Hedge Funds Dropped The Ball On Erie Indemnity Company (ERIE)

Erie Indemnity Company (NASDAQ:ERIE) investors should pay attention to a decrease in activity from the world’s largest hedge funds of late. ERIE was in 11 hedge funds’ portfolios at the end of December. There were 14 hedge funds in our database with ERIE holdings at the end of the previous quarter. Our calculations also showed that ERIE isn’t among the 30 most popular stocks among hedge funds.

Hedge funds’ reputation as shrewd investors has been tarnished in the last decade as their hedged returns couldn’t keep up with the unhedged returns of the market indices. Our research has shown that hedge funds’ large-cap stock picks indeed failed to beat the market between 1999 and 2016. However, we were able to identify in advance a select group of hedge fund holdings that outperformed the market by 32 percentage points since May 2014 through March 12, 2019 (see the details here). We were also able to identify in advance a select group of hedge fund holdings that’ll significantly underperform the market. We have been tracking and sharing the list of these stocks since February 2017 and they lost 27.5% through March 12, 2019. That’s why we believe hedge fund sentiment is an extremely useful indicator that investors should pay attention to.

David Harding

We’re going to view the key hedge fund action surrounding Erie Indemnity Company (NASDAQ:ERIE).

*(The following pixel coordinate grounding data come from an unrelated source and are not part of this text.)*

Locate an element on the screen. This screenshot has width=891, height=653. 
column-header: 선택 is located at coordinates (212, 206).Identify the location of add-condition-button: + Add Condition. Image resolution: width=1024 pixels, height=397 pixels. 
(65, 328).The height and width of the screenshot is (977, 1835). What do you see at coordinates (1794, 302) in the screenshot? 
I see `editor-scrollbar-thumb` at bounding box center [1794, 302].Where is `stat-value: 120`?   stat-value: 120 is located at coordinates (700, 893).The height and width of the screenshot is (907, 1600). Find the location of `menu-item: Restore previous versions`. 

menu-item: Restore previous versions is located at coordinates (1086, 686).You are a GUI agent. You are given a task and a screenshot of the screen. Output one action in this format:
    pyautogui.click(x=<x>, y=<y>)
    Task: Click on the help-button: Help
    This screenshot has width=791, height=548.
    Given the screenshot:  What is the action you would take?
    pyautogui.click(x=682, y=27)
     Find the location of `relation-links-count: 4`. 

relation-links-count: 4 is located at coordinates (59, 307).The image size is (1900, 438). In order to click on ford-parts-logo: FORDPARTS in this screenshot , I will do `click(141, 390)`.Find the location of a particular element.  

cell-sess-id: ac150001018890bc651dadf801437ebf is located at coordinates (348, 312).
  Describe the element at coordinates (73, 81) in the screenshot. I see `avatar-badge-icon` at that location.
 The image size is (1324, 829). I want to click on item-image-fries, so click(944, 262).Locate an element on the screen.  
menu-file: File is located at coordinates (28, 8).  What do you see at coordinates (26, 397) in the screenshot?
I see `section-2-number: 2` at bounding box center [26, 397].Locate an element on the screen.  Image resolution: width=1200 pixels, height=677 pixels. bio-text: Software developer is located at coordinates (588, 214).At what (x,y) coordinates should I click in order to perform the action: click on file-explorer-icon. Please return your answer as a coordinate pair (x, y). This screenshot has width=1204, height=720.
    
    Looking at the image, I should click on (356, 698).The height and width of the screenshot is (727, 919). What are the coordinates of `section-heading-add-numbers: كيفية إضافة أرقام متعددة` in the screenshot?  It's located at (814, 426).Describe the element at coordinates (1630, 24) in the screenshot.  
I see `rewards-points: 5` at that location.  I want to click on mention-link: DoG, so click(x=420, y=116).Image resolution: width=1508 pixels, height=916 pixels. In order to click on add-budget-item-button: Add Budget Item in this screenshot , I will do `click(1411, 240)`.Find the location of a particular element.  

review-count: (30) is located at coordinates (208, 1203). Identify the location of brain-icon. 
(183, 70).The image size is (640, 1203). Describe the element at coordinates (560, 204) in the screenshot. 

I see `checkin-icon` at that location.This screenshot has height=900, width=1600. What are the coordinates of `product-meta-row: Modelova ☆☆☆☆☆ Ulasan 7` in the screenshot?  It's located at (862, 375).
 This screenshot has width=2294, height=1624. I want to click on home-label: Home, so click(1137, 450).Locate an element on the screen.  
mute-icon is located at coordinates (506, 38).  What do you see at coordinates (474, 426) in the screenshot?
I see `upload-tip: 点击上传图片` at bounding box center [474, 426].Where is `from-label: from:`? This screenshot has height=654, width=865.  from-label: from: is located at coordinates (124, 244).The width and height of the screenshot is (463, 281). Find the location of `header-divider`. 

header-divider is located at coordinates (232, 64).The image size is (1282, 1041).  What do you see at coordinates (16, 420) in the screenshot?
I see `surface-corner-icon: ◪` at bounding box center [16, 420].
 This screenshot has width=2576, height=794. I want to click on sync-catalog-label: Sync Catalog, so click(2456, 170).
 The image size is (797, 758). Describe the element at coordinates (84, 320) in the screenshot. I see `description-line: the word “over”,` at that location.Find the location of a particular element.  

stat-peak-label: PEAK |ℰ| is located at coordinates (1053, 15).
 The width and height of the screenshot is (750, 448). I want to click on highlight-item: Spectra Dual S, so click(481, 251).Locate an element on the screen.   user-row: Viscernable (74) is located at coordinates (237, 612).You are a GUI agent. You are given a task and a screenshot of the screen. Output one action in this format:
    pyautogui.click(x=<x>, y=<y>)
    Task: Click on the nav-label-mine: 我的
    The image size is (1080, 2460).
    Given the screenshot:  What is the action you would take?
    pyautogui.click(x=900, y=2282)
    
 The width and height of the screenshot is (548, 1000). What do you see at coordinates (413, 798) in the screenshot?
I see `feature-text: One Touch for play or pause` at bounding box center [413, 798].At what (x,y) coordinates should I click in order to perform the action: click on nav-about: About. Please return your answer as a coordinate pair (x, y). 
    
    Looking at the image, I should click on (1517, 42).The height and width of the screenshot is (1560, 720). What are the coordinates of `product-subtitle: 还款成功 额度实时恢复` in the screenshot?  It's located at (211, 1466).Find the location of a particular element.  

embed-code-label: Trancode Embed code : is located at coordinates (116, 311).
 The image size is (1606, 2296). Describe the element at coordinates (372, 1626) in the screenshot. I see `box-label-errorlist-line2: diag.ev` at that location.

What have hedge funds been doing with Erie Indemnity Company (NASDAQ:ERIE)?

At the end of the fourth quarter, a total of 11 of the hedge funds tracked by Insider Monkey were long this stock, a change of -21% from the second quarter of 2018. The graph below displays the number of hedge funds with bullish position in ERIE over the last 14 quarters. So, let’s see which hedge funds were among the top holders of the stock and which hedge funds were making big moves.


Among these funds, Royce & Associates held the most valuable stake in Erie Indemnity Company (NASDAQ:ERIE), which was worth $33.3 million at the end of the third quarter. On the second spot was Renaissance Technologies which amassed $24.1 million worth of shares. Moreover, Citadel Investment Group, AQR Capital Management, and D E Shaw were also bullish on Erie Indemnity Company (NASDAQ:ERIE), allocating a large percentage of their portfolios to this stock.

Seeing as Erie Indemnity Company (NASDAQ:ERIE) has experienced declining sentiment from the aggregate hedge fund industry, logic holds that there exists a select few hedge funds that elected to cut their positions entirely by the end of the third quarter. Intriguingly, Paul J. Isaac’s Arbiter Partners Capital Management dumped the largest stake of the 700 funds monitored by Insider Monkey, totaling close to $1.2 million in stock. Paul Marshall and Ian Wace’s fund, Marshall Wace LLP, also said goodbye to its stock, about $1.1 million worth. These moves are interesting, as total hedge fund interest fell by 3 funds by the end of the third quarter.

Let’s now take a look at hedge fund activity in other stocks – not necessarily in the same industry as Erie Indemnity Company (NASDAQ:ERIE) but similarly valued. We will take a look at GrubHub Inc (NYSE:GRUB), Graco Inc. (NYSE:GGG), Bio-Rad Laboratories, Inc. (NYSE:BIO), and ON Semiconductor Corporation (NASDAQ:ON). This group of stocks’ market valuations are closest to ERIE’s market valuation.

Ticker No of HFs with positions Total Value of HF Positions (x1000) Change in HF Position
GRUB 23 860282 -15
GGG 18 196236 -4
BIO 35 684500 -3
ON 29 423253 2
Average 26.25 541068 -5

View table here if you experience formatting issues.

As you can see these stocks had an average of 26.25 hedge funds with bullish positions and the average amount invested in these stocks was $541 million. That figure was $71 million in ERIE’s case. Bio-Rad Laboratories, Inc. (NYSE:BIO) is the most popular stock in this table. On the other hand Graco Inc. (NYSE:GGG) is the least popular one with only 18 bullish hedge fund positions. Compared to these stocks Erie Indemnity Company (NASDAQ:ERIE) is even less popular than GGG. Hedge funds, except a few, dropped the ball on ERIE. Our calculations showed that top 15 most popular stocks among hedge funds returned 21.3% through April 8th and outperformed the S&P 500 ETF (SPY) by more than 5 percentage points. Only twelve hedge funds were also right about betting on ERIR as the stock returned 31.5% and outperformed the market as well. You can see the entire list of these shrewd hedge funds here.